■ REQUEST
Copy each of the entries below word for word, with no changes.

Entries on finding words and elements:
++++++++++++++++++++

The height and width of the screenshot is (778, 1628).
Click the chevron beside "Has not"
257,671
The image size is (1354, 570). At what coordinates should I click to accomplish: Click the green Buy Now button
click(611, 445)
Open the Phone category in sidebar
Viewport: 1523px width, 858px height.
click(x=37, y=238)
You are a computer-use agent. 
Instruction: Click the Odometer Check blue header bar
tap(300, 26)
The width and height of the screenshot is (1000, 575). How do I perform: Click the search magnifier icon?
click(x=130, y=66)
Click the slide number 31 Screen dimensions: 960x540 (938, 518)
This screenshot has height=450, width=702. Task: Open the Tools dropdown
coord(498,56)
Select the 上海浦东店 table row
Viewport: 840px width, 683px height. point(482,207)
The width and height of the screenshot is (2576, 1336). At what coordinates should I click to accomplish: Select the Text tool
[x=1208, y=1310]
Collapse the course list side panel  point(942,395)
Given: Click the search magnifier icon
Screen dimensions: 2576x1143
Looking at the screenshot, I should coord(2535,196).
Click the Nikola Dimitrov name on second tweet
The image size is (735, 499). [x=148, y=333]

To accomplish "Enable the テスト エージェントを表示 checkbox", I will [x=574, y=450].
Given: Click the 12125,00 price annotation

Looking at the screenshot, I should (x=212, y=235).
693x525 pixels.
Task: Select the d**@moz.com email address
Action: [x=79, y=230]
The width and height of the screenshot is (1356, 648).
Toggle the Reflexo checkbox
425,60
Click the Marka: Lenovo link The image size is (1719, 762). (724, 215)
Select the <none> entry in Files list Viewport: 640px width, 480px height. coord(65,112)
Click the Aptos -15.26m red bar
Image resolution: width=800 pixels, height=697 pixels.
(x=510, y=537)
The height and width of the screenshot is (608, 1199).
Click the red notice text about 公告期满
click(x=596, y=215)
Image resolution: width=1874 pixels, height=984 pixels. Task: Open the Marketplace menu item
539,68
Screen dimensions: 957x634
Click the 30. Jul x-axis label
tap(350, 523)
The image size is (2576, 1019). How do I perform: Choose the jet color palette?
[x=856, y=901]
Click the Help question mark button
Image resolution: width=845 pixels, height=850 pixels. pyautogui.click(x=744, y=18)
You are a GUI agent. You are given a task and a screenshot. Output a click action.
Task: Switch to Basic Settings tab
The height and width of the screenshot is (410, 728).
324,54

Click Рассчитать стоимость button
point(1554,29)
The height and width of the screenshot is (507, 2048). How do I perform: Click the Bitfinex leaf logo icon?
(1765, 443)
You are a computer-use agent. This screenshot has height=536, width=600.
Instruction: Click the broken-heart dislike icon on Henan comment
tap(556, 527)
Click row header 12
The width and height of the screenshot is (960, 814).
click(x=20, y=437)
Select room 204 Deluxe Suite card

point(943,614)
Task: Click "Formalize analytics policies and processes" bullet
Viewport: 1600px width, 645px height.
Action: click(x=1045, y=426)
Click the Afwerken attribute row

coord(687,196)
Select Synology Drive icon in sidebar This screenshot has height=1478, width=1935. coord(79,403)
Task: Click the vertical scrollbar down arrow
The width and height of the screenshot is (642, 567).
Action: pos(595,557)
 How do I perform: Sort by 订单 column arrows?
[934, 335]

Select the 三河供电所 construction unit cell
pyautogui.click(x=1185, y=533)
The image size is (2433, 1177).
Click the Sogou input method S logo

++++++++++++++++++++

■ FULL OUTPUT
The height and width of the screenshot is (778, 1628).
Click the chevron beside "Has not"
257,671
The image size is (1354, 570). At what coordinates should I click to accomplish: Click the green Buy Now button
click(611, 445)
Open the Phone category in sidebar
Viewport: 1523px width, 858px height.
click(x=37, y=238)
You are a computer-use agent. 
Instruction: Click the Odometer Check blue header bar
tap(300, 26)
The width and height of the screenshot is (1000, 575). How do I perform: Click the search magnifier icon?
click(x=130, y=66)
Click the slide number 31 Screen dimensions: 960x540 (938, 518)
This screenshot has height=450, width=702. Task: Open the Tools dropdown
coord(498,56)
Select the 上海浦东店 table row
Viewport: 840px width, 683px height. point(482,207)
The width and height of the screenshot is (2576, 1336). At what coordinates should I click to accomplish: Select the Text tool
[x=1208, y=1310]
Collapse the course list side panel  point(942,395)
Given: Click the search magnifier icon
Screen dimensions: 2576x1143
Looking at the screenshot, I should coord(2535,196).
Click the Nikola Dimitrov name on second tweet
The image size is (735, 499). [x=148, y=333]

To accomplish "Enable the テスト エージェントを表示 checkbox", I will [x=574, y=450].
Given: Click the 12125,00 price annotation

Looking at the screenshot, I should (x=212, y=235).
693x525 pixels.
Task: Select the d**@moz.com email address
Action: [x=79, y=230]
The width and height of the screenshot is (1356, 648).
Toggle the Reflexo checkbox
425,60
Click the Marka: Lenovo link The image size is (1719, 762). (724, 215)
Select the <none> entry in Files list Viewport: 640px width, 480px height. coord(65,112)
Click the Aptos -15.26m red bar
Image resolution: width=800 pixels, height=697 pixels.
(x=510, y=537)
The height and width of the screenshot is (608, 1199).
Click the red notice text about 公告期满
click(x=596, y=215)
Image resolution: width=1874 pixels, height=984 pixels. Task: Open the Marketplace menu item
539,68
Screen dimensions: 957x634
Click the 30. Jul x-axis label
tap(350, 523)
The image size is (2576, 1019). How do I perform: Choose the jet color palette?
[x=856, y=901]
Click the Help question mark button
Image resolution: width=845 pixels, height=850 pixels. pyautogui.click(x=744, y=18)
You are a GUI agent. You are given a task and a screenshot. Output a click action.
Task: Switch to Basic Settings tab
The height and width of the screenshot is (410, 728).
324,54

Click Рассчитать стоимость button
point(1554,29)
The height and width of the screenshot is (507, 2048). How do I perform: Click the Bitfinex leaf logo icon?
(1765, 443)
You are a computer-use agent. This screenshot has height=536, width=600.
Instruction: Click the broken-heart dislike icon on Henan comment
tap(556, 527)
Click row header 12
The width and height of the screenshot is (960, 814).
click(x=20, y=437)
Select room 204 Deluxe Suite card

point(943,614)
Task: Click "Formalize analytics policies and processes" bullet
Viewport: 1600px width, 645px height.
Action: click(x=1045, y=426)
Click the Afwerken attribute row

coord(687,196)
Select Synology Drive icon in sidebar This screenshot has height=1478, width=1935. coord(79,403)
Task: Click the vertical scrollbar down arrow
The width and height of the screenshot is (642, 567).
Action: pos(595,557)
 How do I perform: Sort by 订单 column arrows?
[934, 335]

Select the 三河供电所 construction unit cell
pyautogui.click(x=1185, y=533)
The image size is (2433, 1177).
Click the Sogou input method S logo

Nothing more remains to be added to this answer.